4
$\begingroup$

I'm trying to extend the birthday problem to detect collision probability in a hashing scheme. Here is my problem. I use the letters and numbers [A-Z][a-z][0-9] to make a set of keys by randomly choosing from that set 10 times and concatenating them all together. So A24cv30kf2 could be one key for example. This implies that the base set has $62^{10}$ possible keys. Next, I want to compute the probability that I would see a collision if I picked a key from that set and issued it to $n$ users. If $M$ represents the size of the set (= $62^{10}$) and $P(M,n)$ the probability then

$$P(M,n) = \frac{M!}{M^{n}(M-n)!}$$

This follows by replacing 365 in the well known birthday problem shown here

What I want to understand is the following: I want to check and see if my choice of concatenating 10 is right, when I know that my $n$ is of the order of a few millions and my $1 - P(M,n)$ needs to be less than 0.0001 or some small number. The large values of M & n make the above intractable to compute. Is there an easier way to compute this?

$\endgroup$
6
  • $\begingroup$ a) It's not clear what it would mean for there to be a collision if you picked a key and issued it to $n$ users.

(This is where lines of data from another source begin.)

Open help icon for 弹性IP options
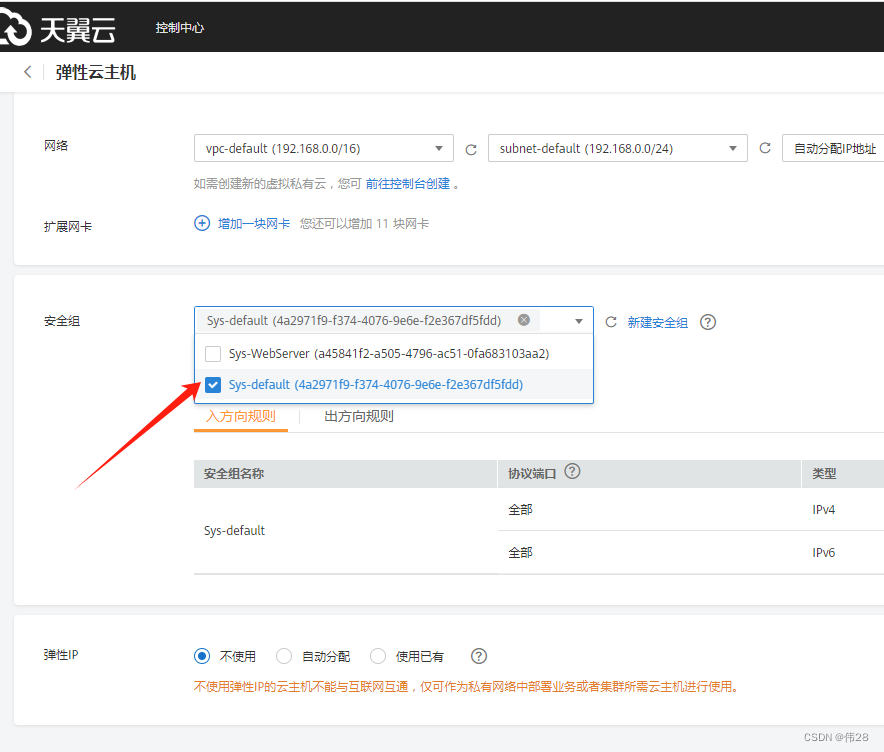The width and height of the screenshot is (884, 752). (479, 656)
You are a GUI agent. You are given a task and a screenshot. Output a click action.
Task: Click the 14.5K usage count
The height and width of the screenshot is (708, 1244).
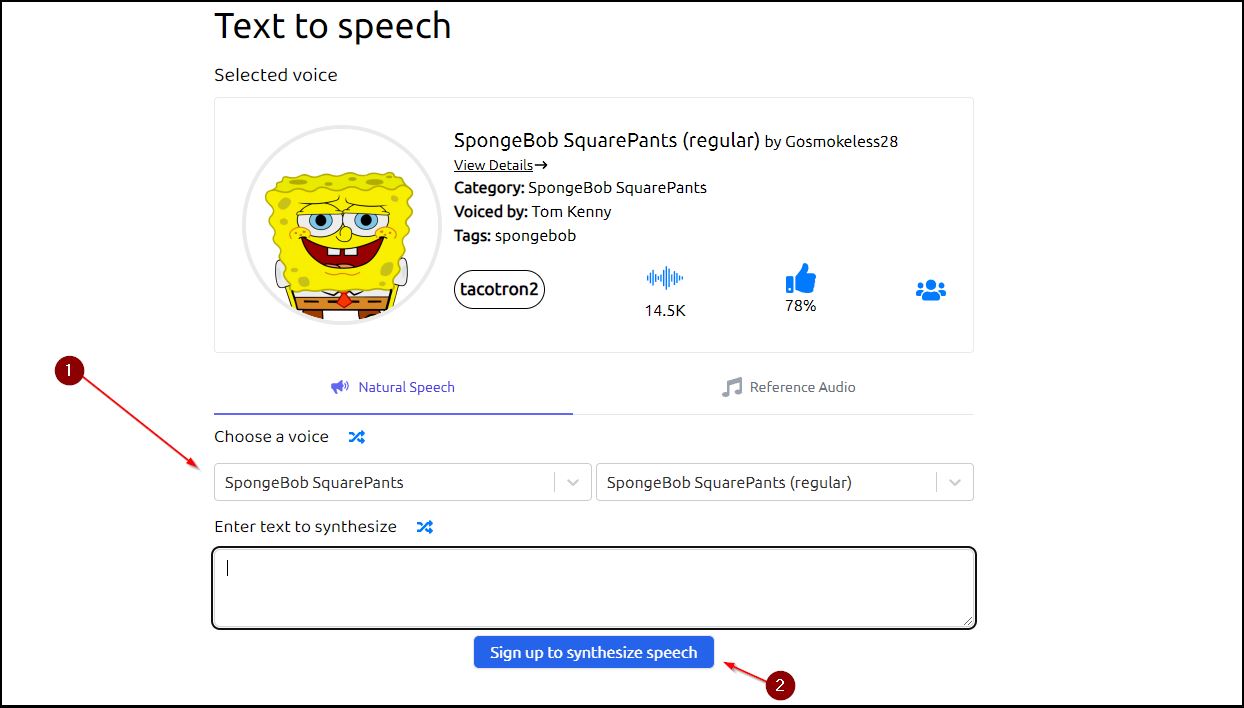(665, 310)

I suspect that would you meant to say is that you pick $n$ keys, one for each of $n$ users. b) As you can readily see by substituting $n=1$, the probability $P(M,n)$ that you've written down is the probability of not getting a collision. $\endgroup$
    – joriki
    Commented Mar 19, 2013 at 22:13
  • $\begingroup$ Right, I meant 1 key for each of the $n$ users at random. I'm making do with the approximation given in that wikipedia link I have in there for now. $\endgroup$
    – broccoli
    Commented Mar 19, 2013 at 22:31
  • $\begingroup$ You didn't respond to my remark that what you've written down is the probability of not getting a collision. The surrounding text is written as if it were the probability of getting a collision. $\endgroup$
    – joriki
    Commented Mar 19, 2013 at 22:39
  • $\begingroup$ Sorry. $P(M,n)$ is the probability of not getting a collision so, $ 1 - P(M,n)$ is what I'm after. It is still intractable. $\endgroup$
    – broccoli
    Commented Mar 19, 2013 at 22:50
  • $\begingroup$ You only changed one instance; it still says above the formula that this is the probability of getting a collision. $\endgroup$
    – joriki
    Commented Mar 19, 2013 at 22:58

3 Answers 3

6
$\begingroup$

As in my answer here, the Poisson approximation is pretty accurate. $$\mathbb{P}(\text{no collision})\approx \exp(-n^2/2M)\approx 1-{n^2/2M}.$$ Setting this equal to .9999 and $M=62^{10}$, we find that we can issue around $n=12.95$ million keys without worrying.

$\endgroup$
5
  • $\begingroup$ We are using the same approximation but at opposite ends of the probability spectrum. I hope that between us we help OP. $\endgroup$ Commented Mar 20, 2013 at 2:48
  • $\begingroup$ @Ross I hope so too. $\endgroup$
    – user940
    Commented Mar 20, 2013 at 3:45
  • $\begingroup$ Thanks. This is what I ended up using in my code $\endgroup$
    – broccoli
    Commented Mar 20, 2013 at 17:36
  • $\begingroup$ @broccoli Glad to be of help. $\endgroup$
    – user940
    Commented Mar 20, 2013 at 18:01
  • $\begingroup$ If read this properly, at 12.5m keys, you have a probability of 99.99% that there will be no collisions. At 1.3b keys (@RossMillikan answer), you have a 50% probability of collision? $\endgroup$
    – Alan
    Commented Jul 3, 2013 at 2:27
2
$\begingroup$

Roughly speaking, you expect a collision when the number of pairs is the number of hashes. If you issue $n$ hashes, you have $\frac {n^2}2$ pairs (I ignored the $-1$ on one of the $n$'s), so you can afford to issue about $\sqrt{2M}=\sqrt {2\cdot 62^{10}}=62^5\sqrt 2\approx 1.3\cdot 10^9$ keys. In the Wikipedia article it shows there is another factor of $\sqrt {\ln 2} \approx 0.83$ which I would ignore but it says you can issue one billion codes before you have a $50\%$ chance of collision.

$\endgroup$
1
  • $\begingroup$ The $\sqrt {\ln 2}$ multiplicative term or more generally $\sqrt {-\ln p}$ get you closer to the probability of no collisions being about $p$ $\endgroup$
    – Henry
    Commented Jul 27, 2021 at 17:09
1
$\begingroup$

These expressions can be evaluated numerically using the standard "trick" of writing it as the exponential ($\exp$) of their (natural) logarithm ($\log$), and remembering that $\log(ab)=\log(a)+\log(b)$:

$P(M,n)=\exp\left( \log M!-n\log M-\log(M-n)! \right)$

Now $N!=\Gamma(N+1)$, and most software packages have the function that calculates $\log\Gamma(x)$ to a reasonable accuracy.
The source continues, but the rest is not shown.